▽
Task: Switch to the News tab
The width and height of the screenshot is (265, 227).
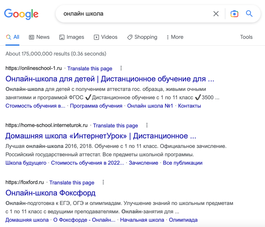Action: pos(39,37)
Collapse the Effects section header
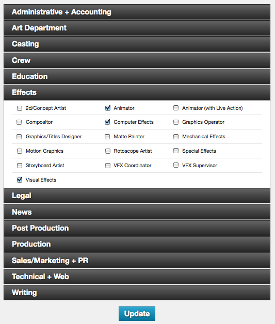Screen dimensions: 275x324 coord(137,92)
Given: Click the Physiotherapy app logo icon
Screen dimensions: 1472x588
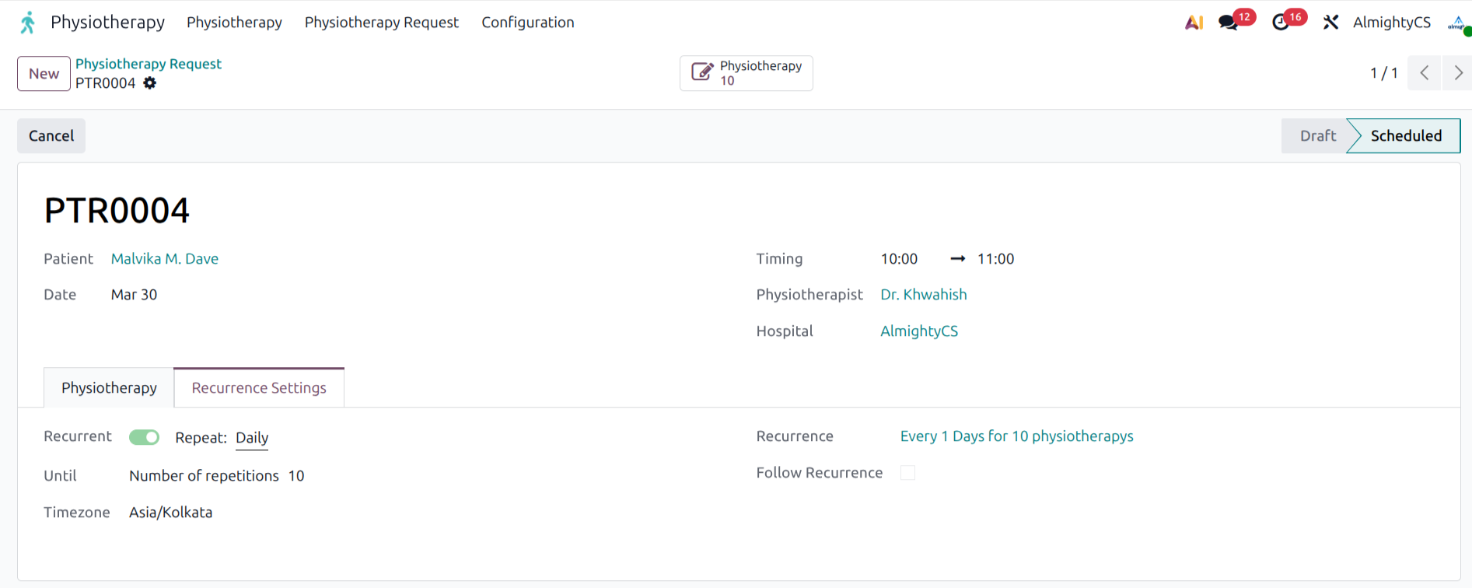Looking at the screenshot, I should (x=28, y=23).

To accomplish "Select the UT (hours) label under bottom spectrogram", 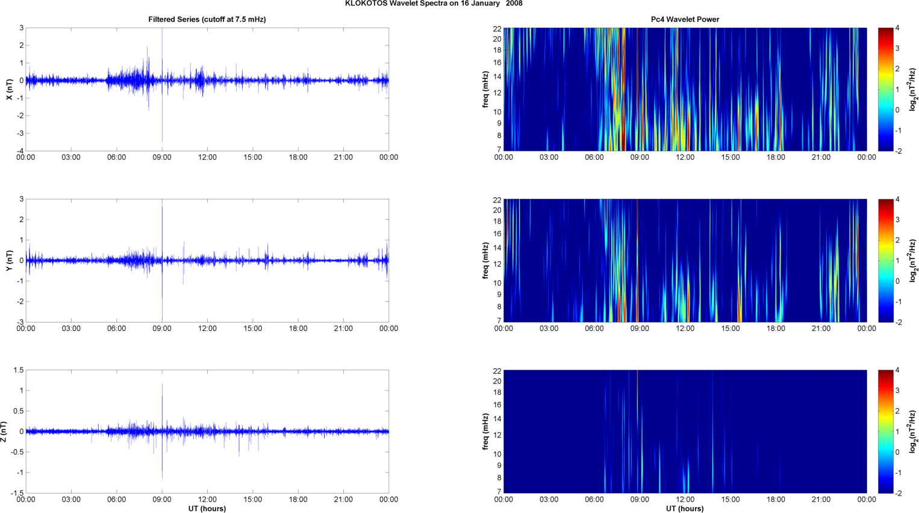I will (x=685, y=509).
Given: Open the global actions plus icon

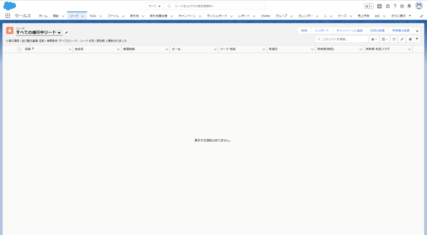Looking at the screenshot, I should [379, 6].
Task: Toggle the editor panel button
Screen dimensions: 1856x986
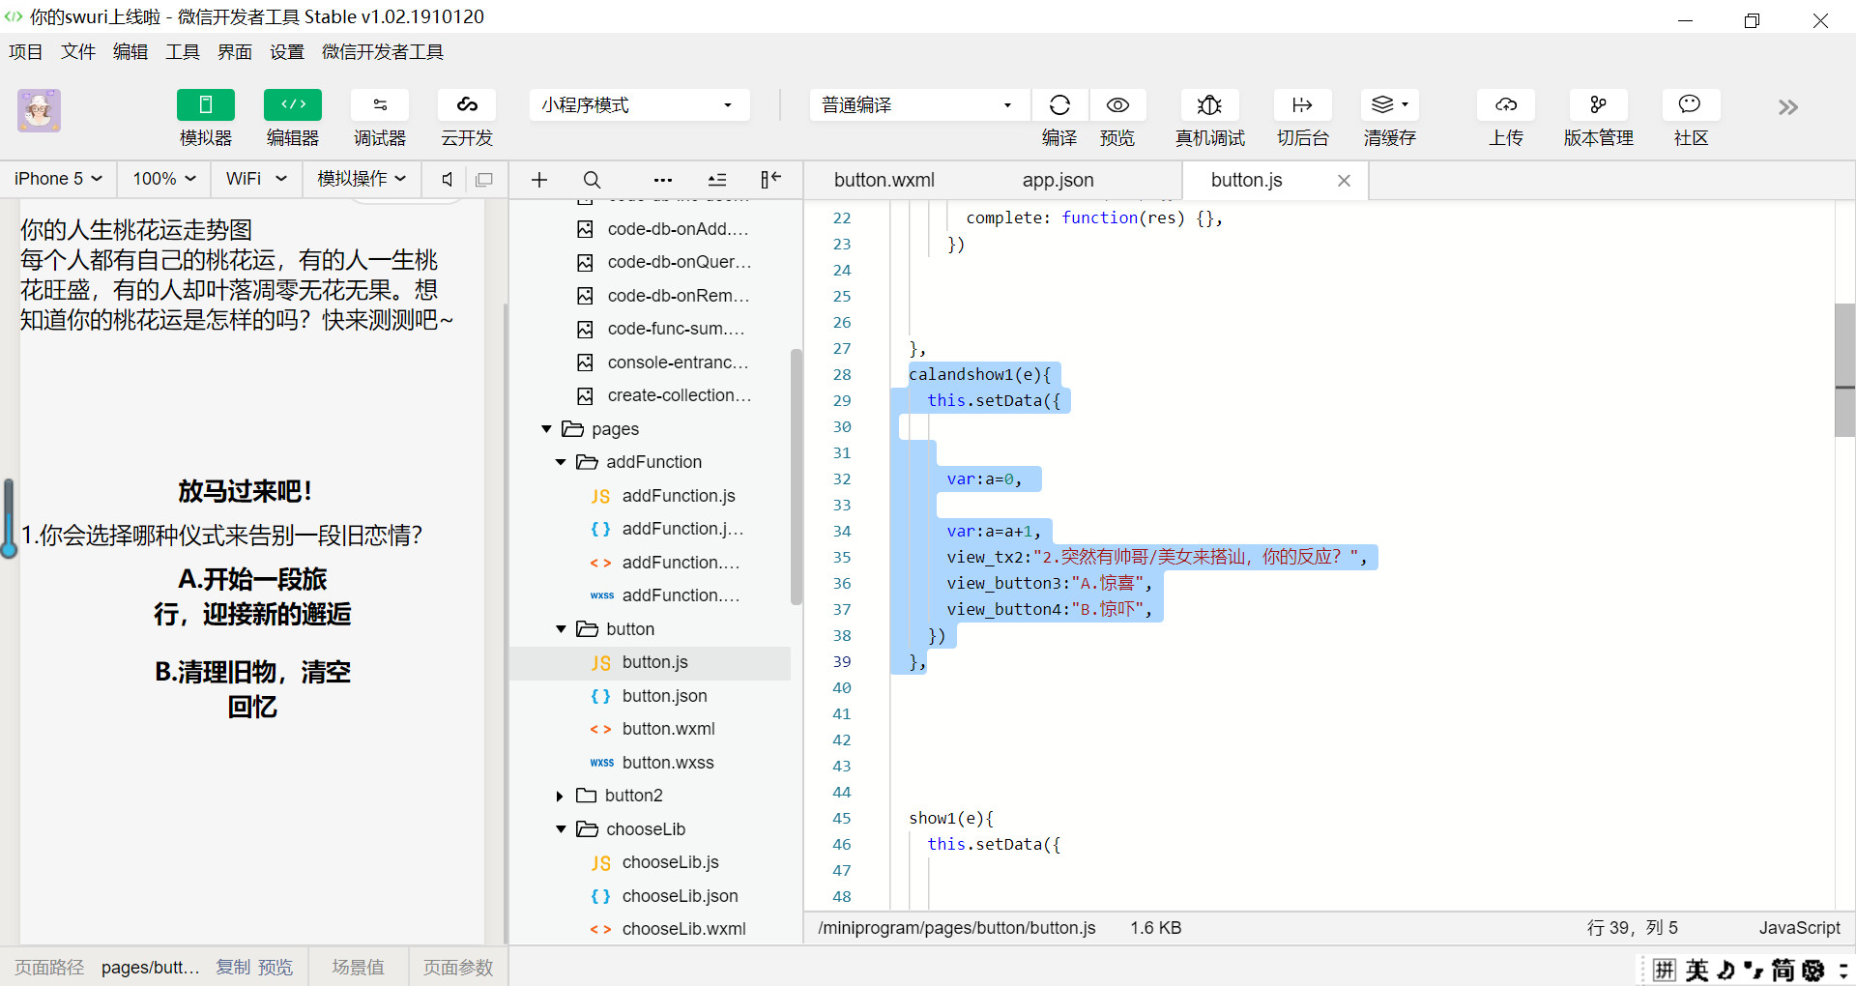Action: click(292, 105)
△
> ACTION ITEM
Only the lines from the start of the material to the line with "Given: Click the Physiotherapy app logo icon", inclusive, belong in the answer, printed exactly and free of pictures.

> ANSWER TO THIS EXERCISE
Task: Switch to the News tab
The width and height of the screenshot is (265, 227).
Action: pos(39,37)
Collapse the Effects section header
Screen dimensions: 275x324 coord(137,92)
Given: Click the Physiotherapy app logo icon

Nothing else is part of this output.